What is required
Transcribe everything in the forest planning passage from "There are a few" down to "to be done.".

Quoted passage
Forest planning process: good

One million cubic metres: bad

I want to clarify the Yukon Conservation Society’s concerns about the offering of approximately one million cubic metres of timber to industry in the Champagne and Aishihik traditional territory.

We are not criticizing the forest planning process in the traditional territory, or the draft forest management plan.

We are criticizing the fact that the planning process has been shut down and the draft plan ignored.

Over the past months a resource assessment technical group worked hard to develop a draft forest management plan for the southwest Yukon.

I believe they worked in good faith to understand what local people want, and what is necessary to protect the environment, wildlife and non-timber uses of the forest.

But there had only been consultation on priorities and values — there had never been a draft plan to review.

We were looking forward to seeing a draft plan.

Instead — before anyone saw the draft plan — the Yukon and Champagne and Aishihik governments offered one million cubic metres of wood to industry, and disbanded the technical group that was working on the plan.

The draft plan (called the integrated landscape plan) was finally made available to the public almost a month after the request for proposals to for a million cubic metres was advertised to industry.

The integrated landscape plan is really quite good.

There are a few important things that need to be added, but it’s an excellent start.

It’s clear the technical group listened to public input and did its research on best practices.

But the assumptions that the million cubic metres are based on ignore some of the most important parts of the draft plan.

It is also disturbing that the two governments say the plan is finished, when it isn’t.

The draft plan identifies a general area where logging can be planned.

Almost all of this forest resource management zone overlaps with high wildlife value areas.

The draft plan says a reserve network needs to be planned within the resource management zone to protect wildlife, but this has yet to be done.

Much of the forest in the Champagne and Aishihik traditional territory is affected by spruce bark beetles, but in most places there are a lot of living trees mixed in with the dead ones.

The draft plan says to target the dead trees for harvesting, except for a small amount of green saw logs and house logs for local people.

It also says to only log in stands that are at least 30-per-cent dead.

Instead, the million-cubic-metre scenario includes all green and dead wood in the resource management zone, and all stands regardless of percentage of beetle-kill.

The draft plan says to concentrate on high volume stands.

Recorded information
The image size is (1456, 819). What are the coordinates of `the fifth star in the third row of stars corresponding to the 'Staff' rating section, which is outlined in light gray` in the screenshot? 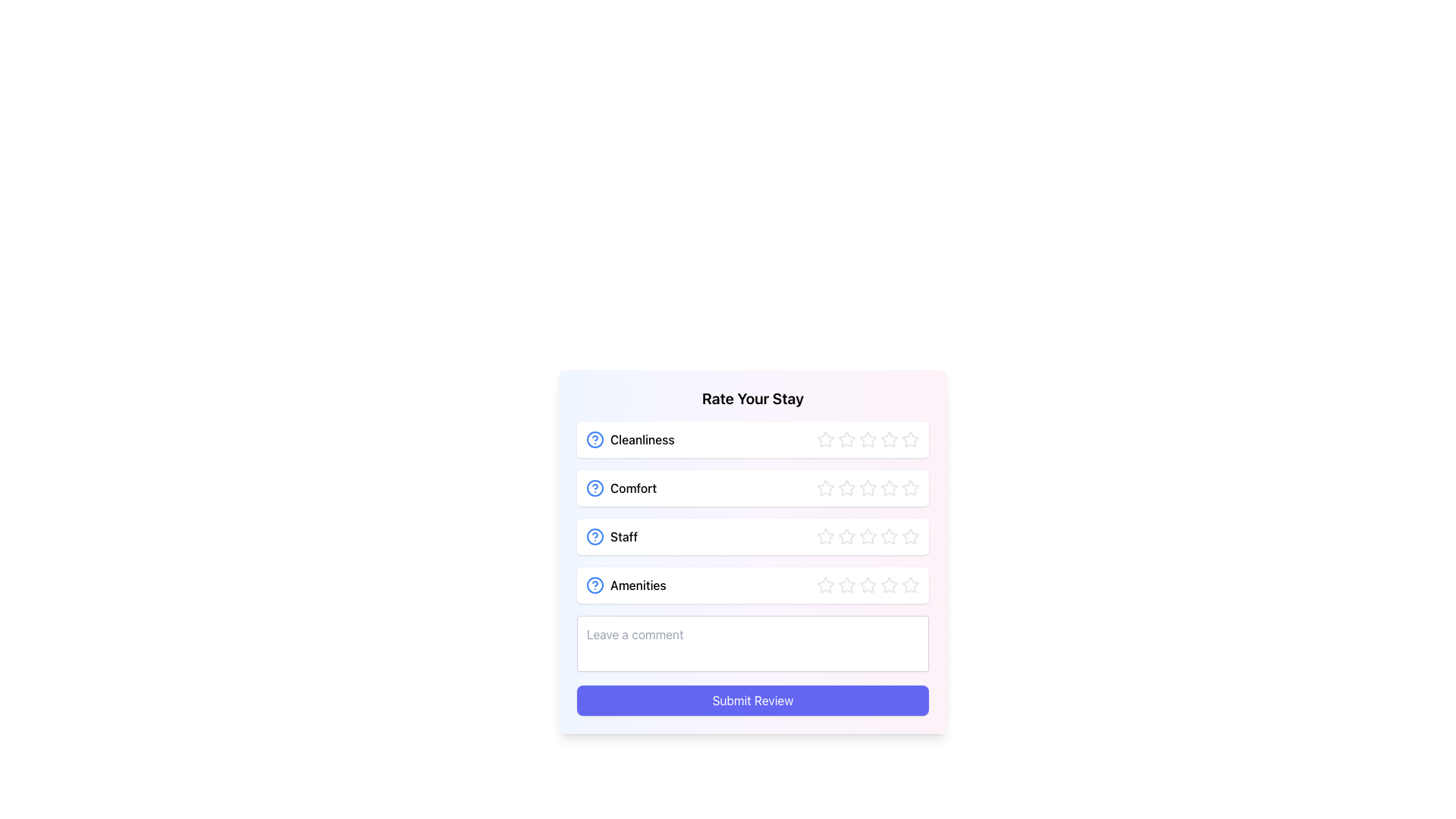 It's located at (910, 536).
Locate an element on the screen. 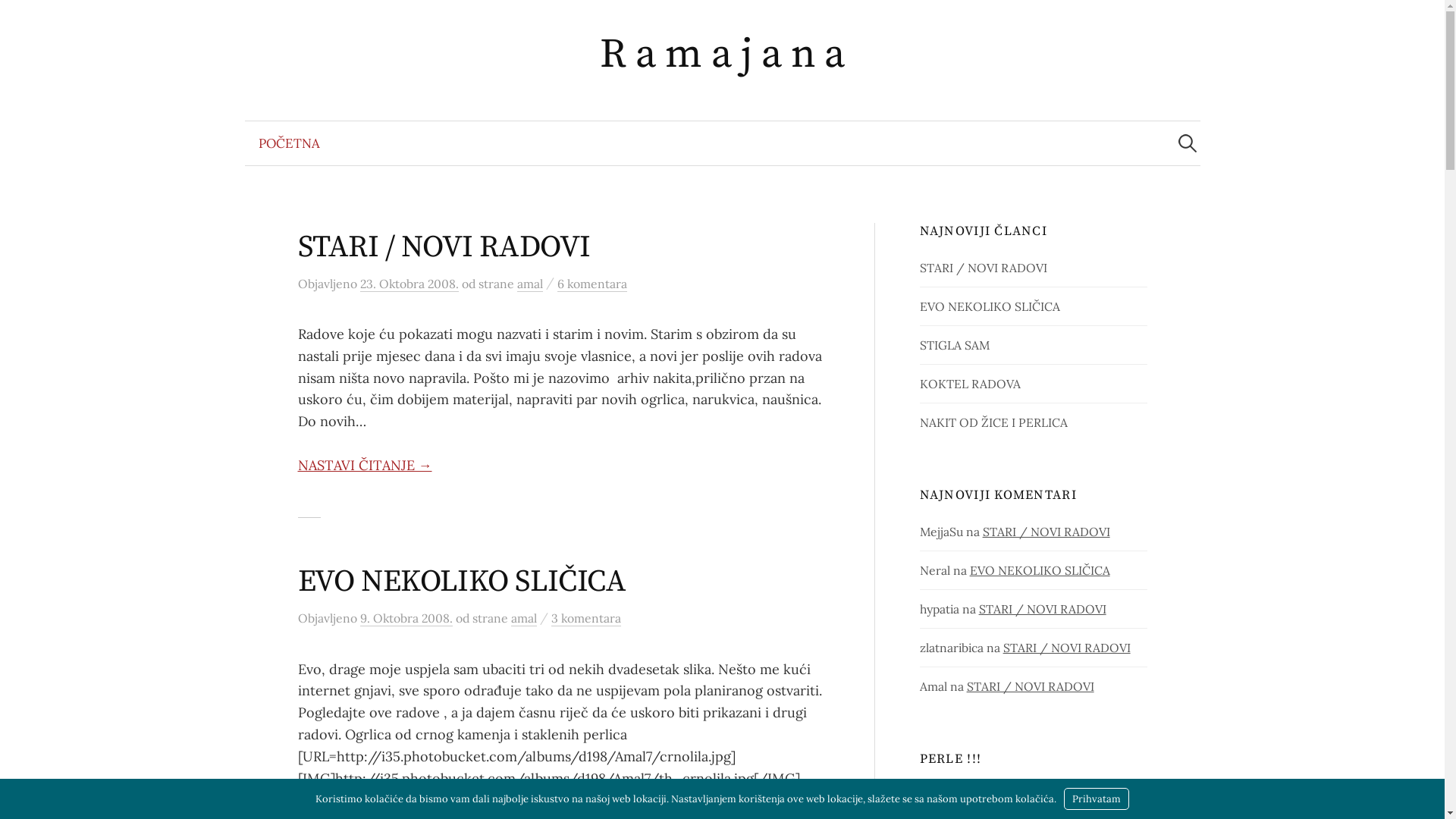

Output
There are a few important things that need to be added, but it’s an excellent start.

It’s clear the technical group listened to public input and did its research on best practices.

But the assumptions that the million cubic metres are based on ignore some of the most important parts of the draft plan.

It is also disturbing that the two governments say the plan is finished, when it isn’t.

The draft plan identifies a general area where logging can be planned.

Almost all of this forest resource management zone overlaps with high wildlife value areas.

The draft plan says a reserve network needs to be planned within the resource management zone to protect wildlife, but this has yet to be done.